Step	Section	Problem	Possible reason	Solution
3	Trinity assembly	‘bad_alloc’ error	Insufficient computing resources resulting in a fatal out-of-memory error.	Ensure you have ~1G of RAM per ~1 M PE reads to be assembled. See Box 2 for computing requirements and services available.
3	Trinity assembly	Large numbers of fusion transcripts	Not using strand- specific RNA-Seq, or applying assembly to a transcriptome derived from a compact genome having (minimally) overlapping transcripts.	If PE reads are being used, try running Trinity.pl with the ‘--jaccard_clip’ parameter, which uses PE reads to separate minimally overlapping transcripts.
3	Trinity assembly	Retained introns are prevalent	Unprocessed RNA is captured and assembled, or contaminating genomic DNA contributes to the assembly.	Setting Trinity.pl ‘--min_kmer_cov’ to 2 or higher should reduce the number of retained introns, but will also reduce sensitivity for transcript reconstruction. Alternatively, lowly expressed transcripts (often enriched for retained introns) can be filtered from a given component post- abundance estimation.

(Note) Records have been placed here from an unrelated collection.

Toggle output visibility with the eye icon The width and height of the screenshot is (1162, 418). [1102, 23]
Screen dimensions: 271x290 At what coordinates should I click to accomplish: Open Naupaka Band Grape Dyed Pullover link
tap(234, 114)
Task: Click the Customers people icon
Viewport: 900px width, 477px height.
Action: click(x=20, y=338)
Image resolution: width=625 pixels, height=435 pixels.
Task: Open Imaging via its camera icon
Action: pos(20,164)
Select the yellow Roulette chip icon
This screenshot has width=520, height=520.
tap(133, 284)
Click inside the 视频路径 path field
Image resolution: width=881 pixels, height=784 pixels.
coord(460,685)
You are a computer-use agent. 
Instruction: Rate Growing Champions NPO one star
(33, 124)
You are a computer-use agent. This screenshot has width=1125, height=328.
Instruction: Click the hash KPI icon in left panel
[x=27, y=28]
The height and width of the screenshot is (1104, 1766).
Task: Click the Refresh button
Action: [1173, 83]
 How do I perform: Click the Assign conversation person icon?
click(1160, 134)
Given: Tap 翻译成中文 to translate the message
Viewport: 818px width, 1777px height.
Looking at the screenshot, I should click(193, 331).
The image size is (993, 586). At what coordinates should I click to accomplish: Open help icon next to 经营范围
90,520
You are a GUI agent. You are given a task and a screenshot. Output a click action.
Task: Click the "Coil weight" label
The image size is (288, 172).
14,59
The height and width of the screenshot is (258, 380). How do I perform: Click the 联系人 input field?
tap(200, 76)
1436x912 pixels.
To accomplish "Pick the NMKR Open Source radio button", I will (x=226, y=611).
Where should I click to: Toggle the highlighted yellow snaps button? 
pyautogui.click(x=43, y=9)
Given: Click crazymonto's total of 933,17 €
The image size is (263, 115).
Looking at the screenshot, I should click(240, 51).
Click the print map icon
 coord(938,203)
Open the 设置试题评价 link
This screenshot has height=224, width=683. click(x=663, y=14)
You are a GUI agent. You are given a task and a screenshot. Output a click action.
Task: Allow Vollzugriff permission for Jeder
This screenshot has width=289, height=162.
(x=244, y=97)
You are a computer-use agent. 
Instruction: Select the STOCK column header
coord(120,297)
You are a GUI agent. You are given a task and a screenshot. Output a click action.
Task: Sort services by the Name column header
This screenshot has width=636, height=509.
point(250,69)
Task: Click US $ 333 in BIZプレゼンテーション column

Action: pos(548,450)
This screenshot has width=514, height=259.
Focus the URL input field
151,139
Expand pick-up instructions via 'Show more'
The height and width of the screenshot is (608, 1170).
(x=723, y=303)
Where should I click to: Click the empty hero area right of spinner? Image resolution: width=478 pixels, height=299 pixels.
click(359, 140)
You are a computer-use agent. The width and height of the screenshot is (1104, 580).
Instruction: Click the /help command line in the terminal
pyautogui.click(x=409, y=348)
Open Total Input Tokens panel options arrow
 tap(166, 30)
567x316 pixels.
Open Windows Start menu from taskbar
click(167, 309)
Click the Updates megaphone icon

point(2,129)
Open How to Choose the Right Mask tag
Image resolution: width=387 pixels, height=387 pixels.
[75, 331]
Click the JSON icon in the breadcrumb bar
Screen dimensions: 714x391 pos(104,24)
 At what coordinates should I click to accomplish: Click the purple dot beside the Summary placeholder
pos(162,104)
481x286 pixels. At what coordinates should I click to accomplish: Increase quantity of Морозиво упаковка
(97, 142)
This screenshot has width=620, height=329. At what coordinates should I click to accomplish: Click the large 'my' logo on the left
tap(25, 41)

5-11	Quality assessment and abundance estimation	Cannot find makeblastdb, blastn, or Bowtie	The additional required software tools were not installed or available via the Unix PATH setting.	See EQUIPMENT section, be sure software tools are installed as required and that the software utilities are accessible via your PATH setting. Check with a systems administrator as necessary.
13-15	Differential expression analysis	Few or no transcripts identified as differentially expressed	Assuming transcripts are truly differentially expressed, increased sensitivity is required to detect them.	Adjust the sensitivity thresholds of ‘analyze_diff_expr.pl’, increasing the allowed FDR and lowering the fold- change requirements. Try running Bioconductor tools directly and examine the available options for data exploration. Increase your depth of sequencing to improve upon the detection of lowly expressed transcripts.